La crisi dell’Ilva trascende una semplice difficoltà industriale, configurandosi come una profonda frattura tra potenziale economico e realtà operativa.
L’assenza di offerte concrete durante l’ultima asta, come evidenziato dal presidente di Federacciai, Antonio Gozzi, non è un mero dato di fatto, ma il sintomo di una percezione diffusa: quella di un complesso produttivo percepito come inaccessibile e gravato da ostacoli insormontabili.
La situazione attuale non consente un investimento sostenibile.
Pretendere che operatori, sia nazionali che internazionali, si assumano la responsabilità di un’azienda con impianti vincolati da provvedimenti giudiziari pluriennali appare un’incongruenza logica.
L’incertezza normativa e la mancanza di una visione condivisa a livello territoriale – dove le amministrazioni locali si trovano a dover ridefinire il ruolo di un’industria siderurgica nel tessuto socio-economico – generano un clima di sfiducia che scoraggia qualsiasi iniziativa di rilancio.
Il break-even point, stimato in sei milioni di tonnellate, rappresenta un obiettivo lontano dalla produzione attuale di 1,6 milioni di tonnellate.
Le perdite mensili, quantificate in 80/100 milioni, sono un peso insopportabile che rende l’operazione finanziariamente insostenibile per qualsiasi investitore privato.
L’impegno richiesto per ristrutturare l’azienda e modernizzare gli impianti, sommandosi alle perdite operative, eleva la barriera d’ingresso a livelli proibitivi.
Nonostante queste difficoltà, l’importanza strategica della produzione di prodotti piani per l’Italia rimane un dato inequivocabile.
La capacità di garantire l’approvvigionamento interno di acciaio, essenziale per settori chiave come la meccanica, l’automotive e le costruzioni, rappresenta un asset nazionale cruciale.
Tuttavia, la modernizzazione dell’industria siderurgica italiana implica inevitabilmente una revisione del modello occupazionale.
Per raggiungere livelli di produzione ottimali, necessari per competere sui mercati globali, si renderà indispensabile una riduzione del personale, presumibilmente da 10.000 unità attuali a un numero inferiore, in linea con le esigenze di un’azienda efficiente e tecnologicamente avanzata.
Il nodo cruciale, pertanto, risiede nella creazione di un quadro di condizioni “abilitanti”, come sottolineato da Gozzi.
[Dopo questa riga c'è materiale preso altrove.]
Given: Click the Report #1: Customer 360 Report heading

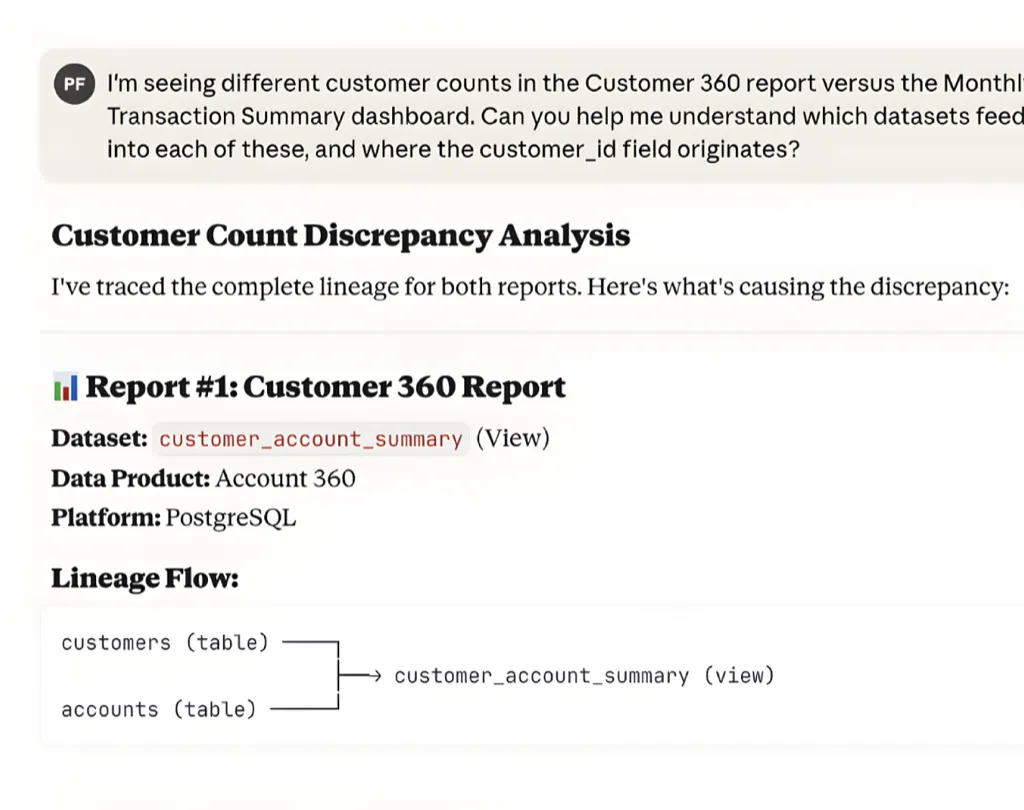Looking at the screenshot, I should tap(325, 387).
Questo implica un impegno congiunto da parte di governo, enti locali, sindacati e potenziali investitori, finalizzato a risolvere le problematiche legali, a garantire la certezza del diritto, a definire un piano di bonifica ambientale condiviso e, soprattutto, a trovare soluzioni sostenibili per la gestione degli esuberi, evitando che il peso di queste responsabilità ricada esclusivamente sulle spalle del nuovo gestore.
Un approccio sistemico e collaborativo è l’unica via per liberare il potenziale inespresso dell’Ilva e restituire all’Italia una filiera siderurgica competitiva e resiliente.